Scot Reese, “Inclusion & Diversity in Theatre, Dance & Performance of Australia & Bali” (Australia and Bali)

Image of the exterior of a performance venue.

I proposed this project to develop meaningful collaborative relationships with NIDA – The National Institute of Dramatic Art is Australia’s leading performing arts school and its graduates are highly regarded throughout the creative and entertainment industries. Recently, NIDA started a one of a kind MFA in Cultural Leadership.

Further, I hoped to create a new study abroad program that includes an inclusion and diversity component to the study of theatre, dance and performance. While there, I attended and presented at the 40th International LGBTQI Festival in Sydney, and attended workshops in Urdu, Bali.

Misha Kachman, “Scenography Workshop at the Moscow Arts Theatre” (Russia)

Image of an instructor addressing students.

My visit to Moscow was a continuation of my ongoing relationship with faculty and students at the Moscow Arts Theatre School (MATS), Russia’s leading conservatory-type training program in theatre. MATS’s Department of Scenography, located in the same building as the Moscow Arts Theatre itself, is a unique institution with its own tradition and vast artistic and material resources. My first visit to MATS took place in March of 2017 when I was in Moscow at the invitation of the Golden Mask Festival’s Academic Conversations program. While meeting with students and young theatre artists at MATS and at the Meyerhold Center I encountered a lot of interest in (coupled with an acute lack of detailed awareness of) American theatre, particularly in its design, production, and organizational aspects, and in graduate theatre education in the United States. I was invited to conduct several seminars for MATS students and faculty (to which graduate students from other leading programs, such as GITIS, were also invited). My other important goal was to continue building relationships with faculty at the MATS with the aim of eventually developing faculty and student exchanges, recruiting potential gifted graduate students in design.

Last, but not least, I was very interested in learning more about European (and Russian in particular) pedagogy in scenography and in how MATS teaching methods and practices can help me and my American colleagues develop new projects and incorporate them in our curriculum.

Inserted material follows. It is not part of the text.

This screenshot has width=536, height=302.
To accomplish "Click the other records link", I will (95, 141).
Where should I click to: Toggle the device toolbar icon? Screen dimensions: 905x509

My biggest discovery was the extent to which the institutional culture and organization of American professional theatre (both regional/non-profit and commercial theatre) is different from European and Russian repertory-based, festival-oriented and largely government-funded model and how these differences help explain fundamental contrast between the direction and the current state of my art form in the United States and abroad. I now strongly believe that students on both sides can greatly benefit from some form of exchange that will expose them young American designers to the artistic rigor and tradition of Russian theatre and educate their Russian counterparts about the state of the art as it exists in the United States.